なぜなら、子供というのは5歳までが脳の柔軟性があり、その柔軟性を活かして、必要な事を少しずつ覚えるには絶好のチャンスだからだ。
そして、幼少期は自己判断が難しいことが多く、子供たちの行動のほとんどを周囲の大人の接し方で判断し、周囲の接し方を真似しようとする。そのため、両親を含めた大人が悪い言葉を使っているなら相手に対しても悪い言葉を使っても罪悪感を持たない。そして、その発した言葉を聞いた子供たちが別の子にその言葉を使うことで悪い言葉であるという認識を持たないまま“悪意のない連鎖”が広がっていってしまうのだ。
これは誰が悪いというわけではないのだが、こういう環境にこのような“ヒューマンエラー”をどれだけ早く修正できるかで小学校などで起きやすいいじめや暴言などを最小限に押さえることが出来るように感じている。
そして、現在問題視されている“経済格差”・“教育格差“・”家庭格差“などあらゆる格差が大なり小なりこれらの問題因子に関係性を持たせられているという印象だ。
ただ、これらの格差=将来性というケースが当てはまらない場合も多く、人によってはこれが強みになって大化けする可能性もある。つまり、個人の努力も必要だが、周囲も本人が助けを求めてきた際にはきちんと正面から向き合ってその事を一緒に考えていく事も必要になってくる。
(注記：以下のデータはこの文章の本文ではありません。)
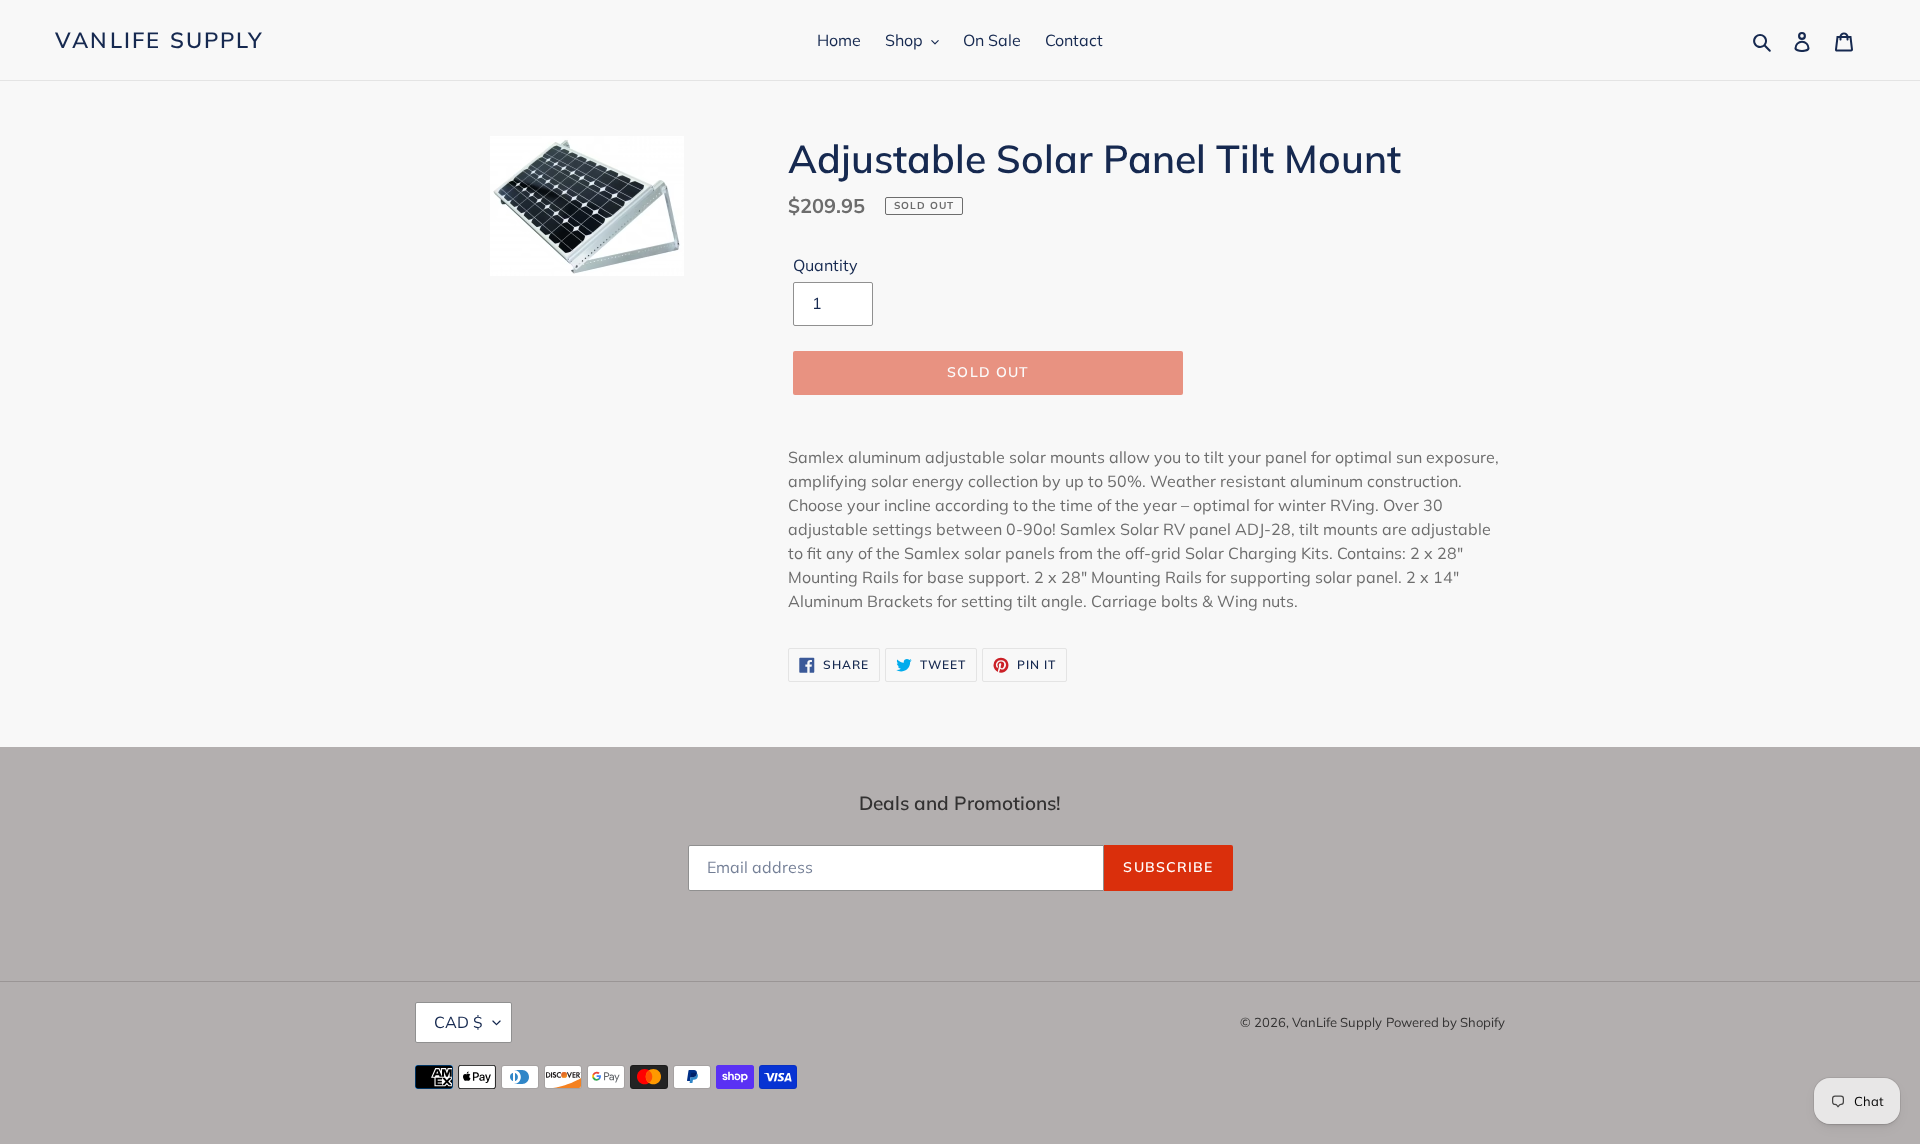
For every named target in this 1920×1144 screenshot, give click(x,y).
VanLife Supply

ただ、周囲の人がどこでアプローチするかでも本人の潜在能力を発揮する状況はかなり変化する。例えば、普段から交流がある人から自分がチャレンジしていることに対して、“すごくいいね!”と言われるのと“それでは世界では通用しない”と言われるのでは本人の受け取り方次第ではせっかくの才能を潰してしまうこともある。
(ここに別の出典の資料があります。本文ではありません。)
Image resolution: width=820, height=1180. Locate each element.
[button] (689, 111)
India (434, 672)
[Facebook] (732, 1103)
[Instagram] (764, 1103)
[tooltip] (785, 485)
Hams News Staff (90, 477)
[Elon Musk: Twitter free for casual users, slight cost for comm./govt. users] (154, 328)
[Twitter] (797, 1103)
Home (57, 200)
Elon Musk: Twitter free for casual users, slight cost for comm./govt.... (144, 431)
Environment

では、どうすることが正解なのか、私なりに考えた正解としてはいくつかある。まず、“子供とコミュニケーションをどれだけ取れるか?”、次に“命令や束縛に近い言動や行動をやめ、子供の意思を1度尊重して、挑戦させてみる”などまずは主導権を子供たちに持たせて、子供たちが考えて動ける環境を整備することだろう。つまり、どれだけ子供たちを見守り、子供たちを尊重できるかで子供たちが自己肯定感や自尊心を持てるかが決まってくる。私はその中でも“幼少期から褒めることと叱ることのバランス”が大事だと思うのだ。
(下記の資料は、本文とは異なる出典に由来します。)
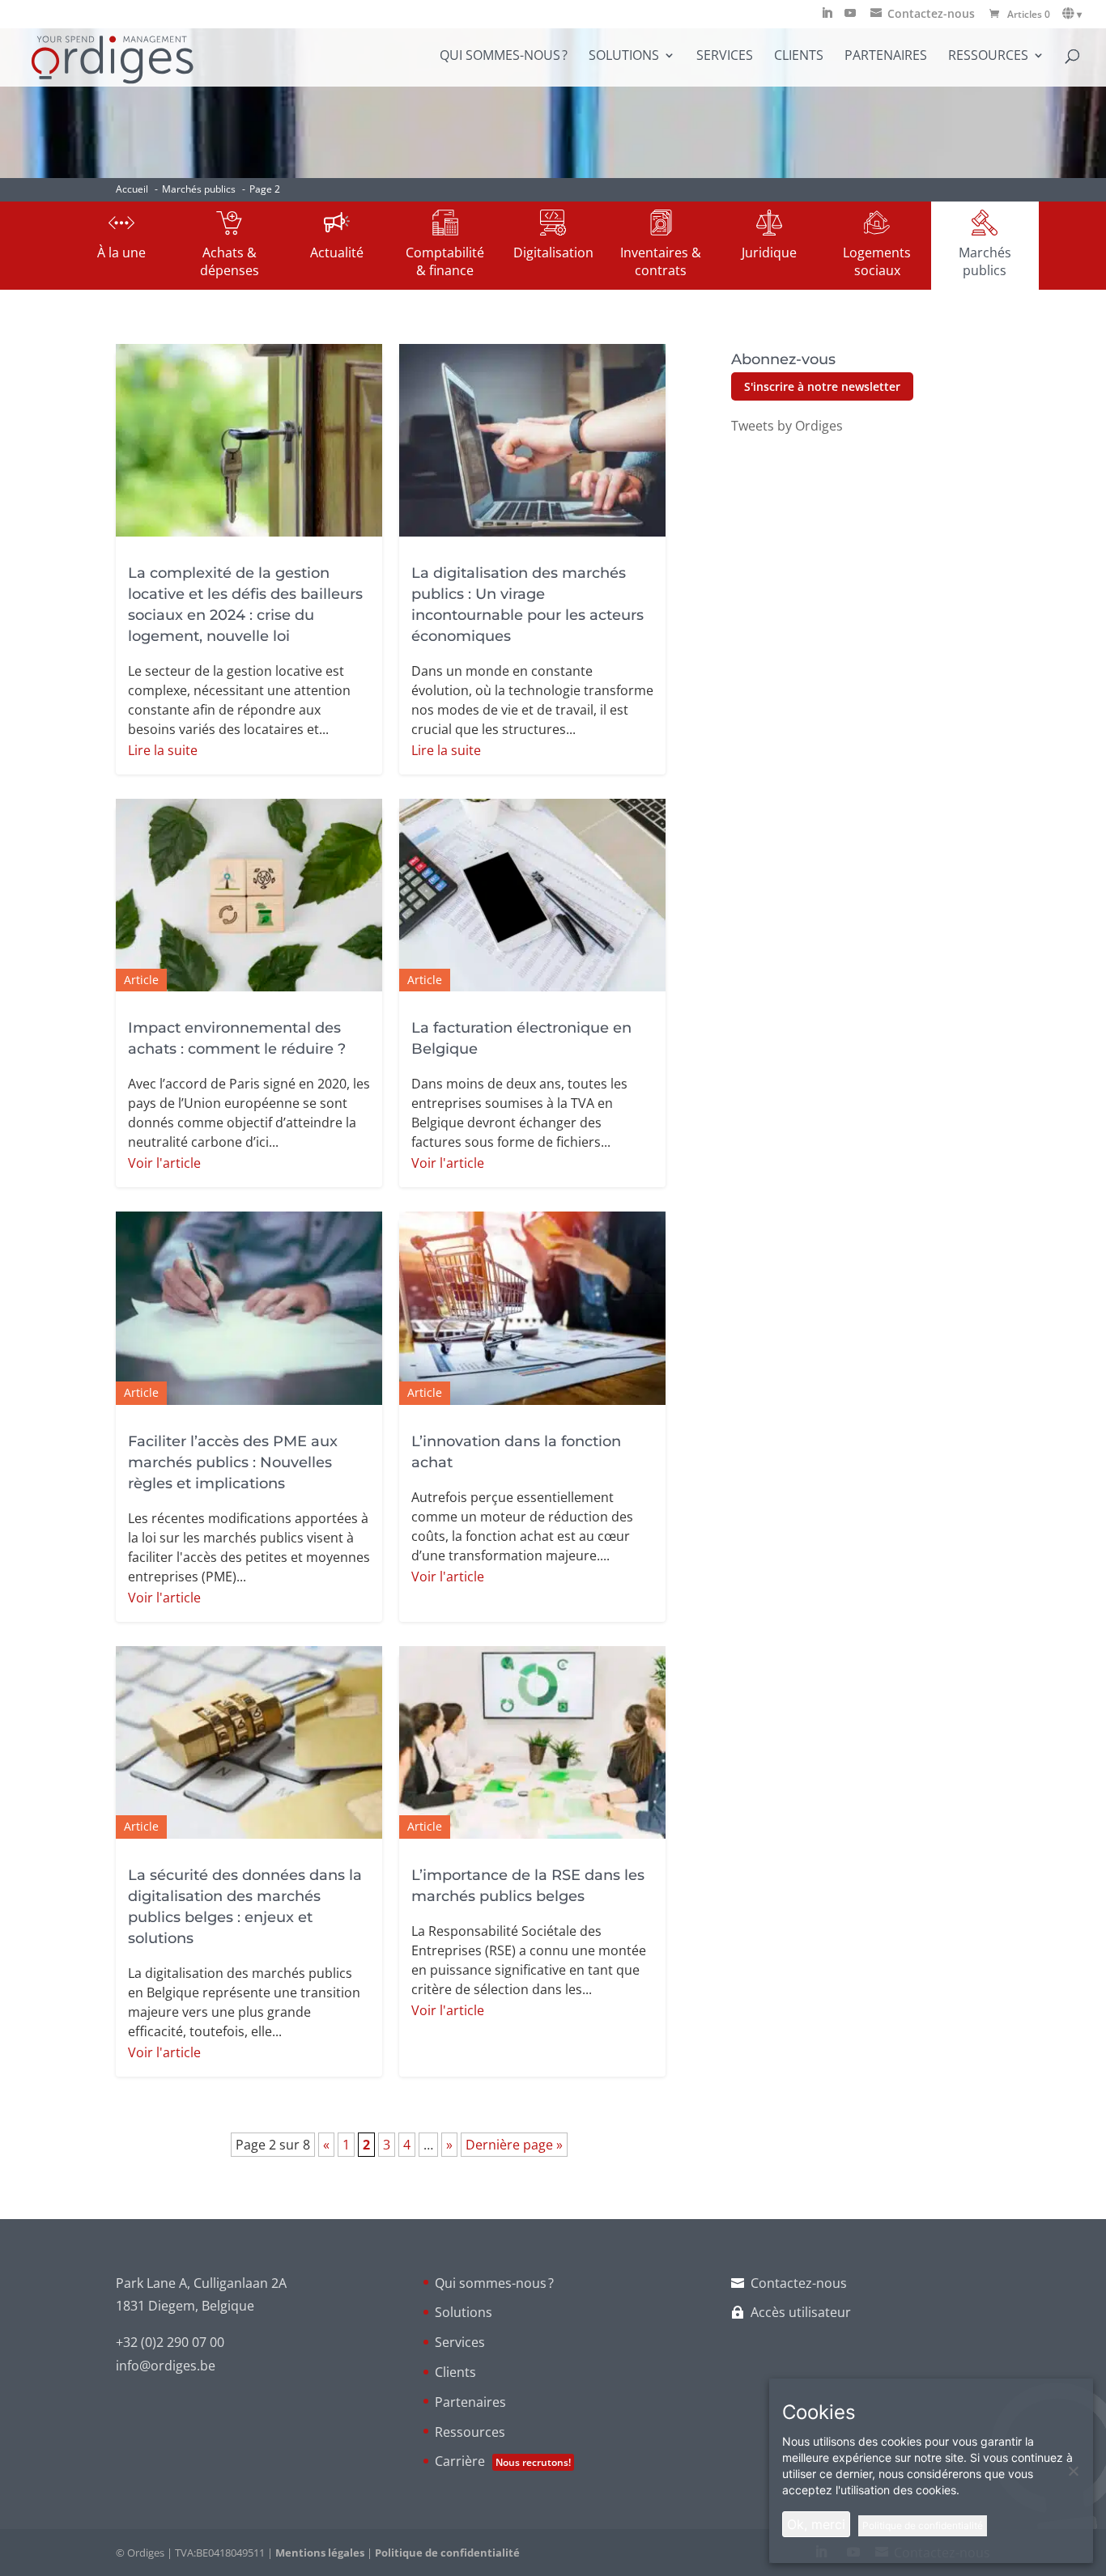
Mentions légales (319, 2552)
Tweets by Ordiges (787, 426)
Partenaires (885, 56)
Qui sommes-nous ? (504, 56)
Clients (798, 56)
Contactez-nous (799, 2283)
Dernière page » (514, 2145)
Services (724, 56)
例えば、お友達を叩いてしまったときに謝らなくてはいけないという気持ちを持たせるには“○○君・○○ちゃんはこういうことされてどう思う?”とまず子供たちに対して質問を投げてみる。そして、“○○くん・○○ちゃんに謝らないとダメだよね?”と話して、叩いてしまった相手の子供のところに行かせて、目の前できちんと謝らせる。これは、最初は理解せずに行っている場合が多いが、こういうことを習慣化させるのはなかなか難しいが、同じ行動を繰り返すうちにきちんと謝るという1つの習慣を習得することが出来るのだ。そういう考え方1つをとってもその事を習得させ、習慣を作るためにはそこにいたるポイントを根気強く教えていかなくてはいけない。
しかしながら、殴ることや相手をどなることは幼少期から両親がいずれかを殴っている姿や兄弟が殴られている姿など本人が見て覚えたことがそのまま正当化されてしまい、そこから相手の立場に立って考える事などが難しくなる傾向があり、このような子供たちがこういう行為の積み重ねでいじめを正しいことだと思う子や違和感を覚える子に分かれる。
これらの行為はどちらかというといくつかのタイプに分かれる。
まず、1パターン目として“日常的に親から暴言を吐かれている”という子だ。こういう子は今の日本においてかなりの割合を占めている。しかし、このような思考がいじめやハラスメントなど多岐にわたる負の連鎖を生むことにつながり、これらの行為を正当化してしまう世論が完成してしまうことが懸念される。